To do →
All records below are to be repeated exactly, with the pictures left out.
"""
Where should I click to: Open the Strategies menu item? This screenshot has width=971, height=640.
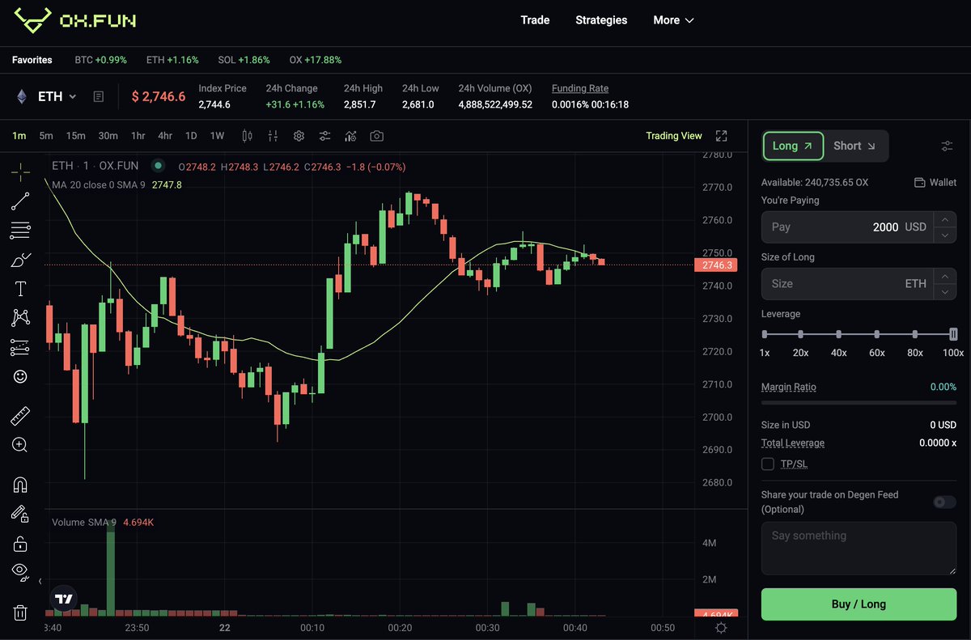pyautogui.click(x=601, y=20)
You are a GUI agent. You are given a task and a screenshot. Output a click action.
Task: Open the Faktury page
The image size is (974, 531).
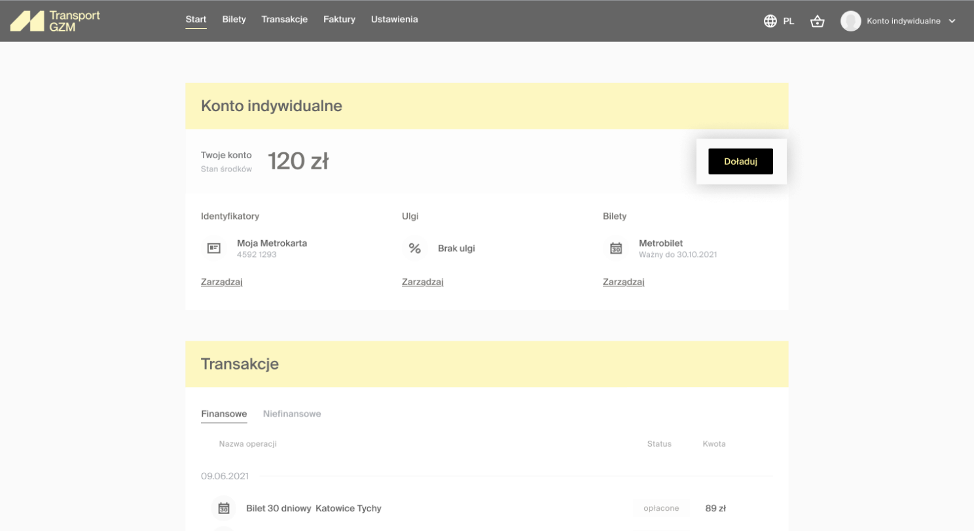(339, 20)
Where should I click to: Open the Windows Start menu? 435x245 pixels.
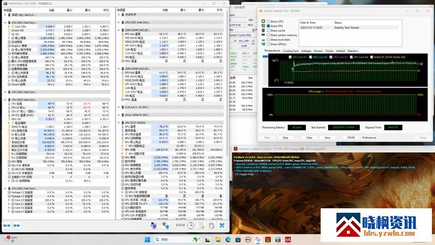[147, 239]
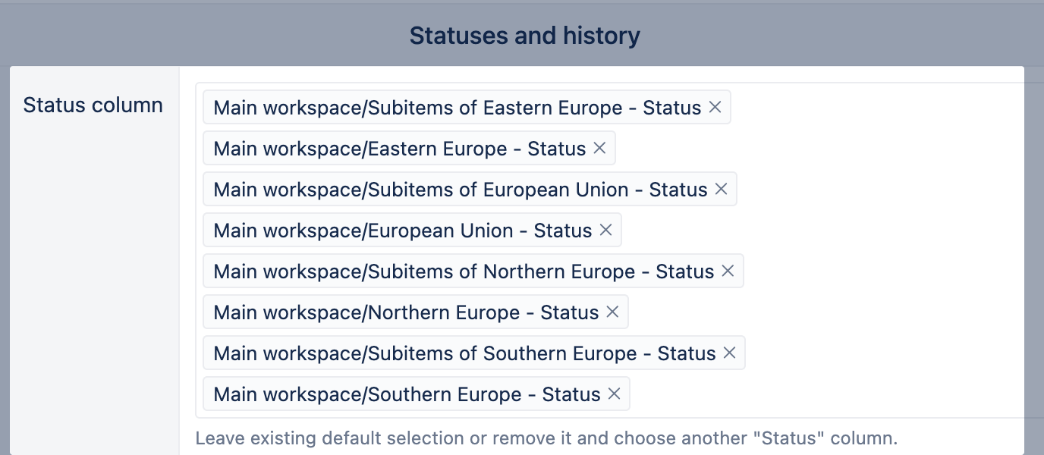Remove the Main workspace/Eastern Europe - Status tag
1044x455 pixels.
click(599, 149)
"""
Finished exercise →
Where should I click to: Open the Strategies menu item? This screenshot has width=971, height=640.
pyautogui.click(x=601, y=20)
You are a GUI agent. You are given a task and a screenshot. Output a click action.
Task: Open the Faktury page
The image size is (974, 531).
(339, 20)
Where should I click to: Open the Windows Start menu? 435x245 pixels.
[147, 239]
Remove the Main workspace/Eastern Europe - Status tag
1044x455 pixels.
click(599, 149)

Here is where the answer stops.